L1-Regularized Logistic Regression Practice Problem
This data science coding problem helps you practice Regularization for Logistic Regression, l1-regularized logistic regression, and implementation skills. Read the problem statement, write your solution, and strengthen your understanding of Regularization for Logistic Regression.
- Problem ID: 133
- Problem key: 133-l1-regularized-logistic-regression
- URL: https://datacrack.app/solve/133-l1-regularized-logistic-regression
- Difficulty: hard
- Topic: Regularization for Logistic Regression
- Module: Introduction to Machine Learning
Problem Statement
# 🧩 L1-Regularized Logistic Regression
---
### 🎯 Goal
Implement **Logistic Regression with an L1 penalty** from scratch using **gradient descent**. Unlike L2, L1 regularization can encourage sparse solutions where some weights may become zero.
> Note: Implementing L1-regularized logistic regression means building the full training pipeline — from the regularized log loss, to gradients, to updating the weights and bias.
> Note: L1 regularization uses a sub-gradient because the absolute value penalty has a sharp corner at zero. This is why L1 can push weak weights toward zero and support feature selection.

· · · ·

- [Written tasks]
A - Reproduce the passage from the L1-regularized logistic regression problem, starting at "L1-Regularized Logistic Regression Practice" and ending at "for Logistic Regression.".
B - Resume the L1-regularized logistic regression problem statement from the point where it stops.

- [Data shown]
· · · ·

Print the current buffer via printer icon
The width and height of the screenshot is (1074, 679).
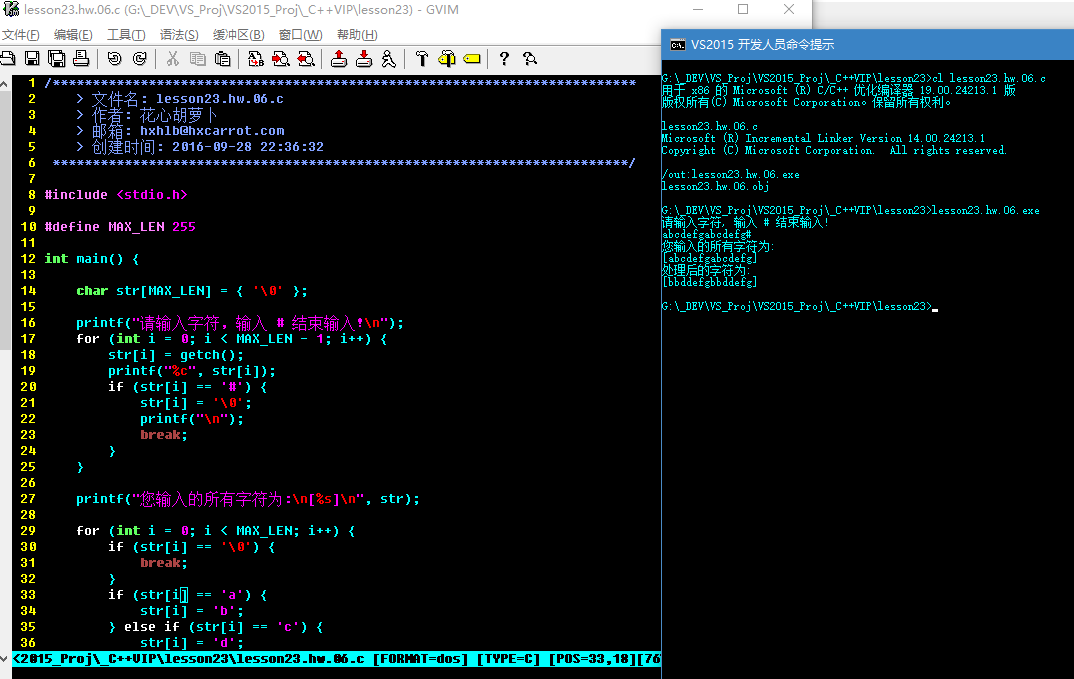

· · · ·

- [The answers]
A -
L1-Regularized Logistic Regression Practice Problem
This data science coding problem helps you practice Regularization for Logistic Regression, l1-regularized logistic regression, and implementation skills. Read the problem statement, write your solution, and strengthen your understanding of Regularization for Logistic Regression.

B -
---
### 💻 Task
You are given input features $X$, binary targets $y$, regularization strength $\lambda$, number of iterations, and learning rate.
You need to train an L1-regularized logistic regression model using gradient descent.
Steps:
1. Initialize weights $w$ as a zero vector of shape $(d,)$ and bias $b = 0$.
2. For each iteration:
- Compute predicted probabilities: $p = \sigma(Xw + b)$, clip for numerical stability
- Compute the prediction error: $p - y$
- Start from the L1 logistic loss: $$L(w,b) = -\frac{1}{N}\sum[y\log(p)+(1-y)\log(1-p)] + \frac{\lambda}{N}\|w\|_1$$
- Derive the gradient of the base loss with respect to $w$
- Derive the sub-gradient of the L1 penalty with respect to $w$
- Combine both gradients
- Update weights and bias using gradient descent
3. Compute final loss.
4. Return `(weights, bias, loss)`, each rounded to 6 decimal places.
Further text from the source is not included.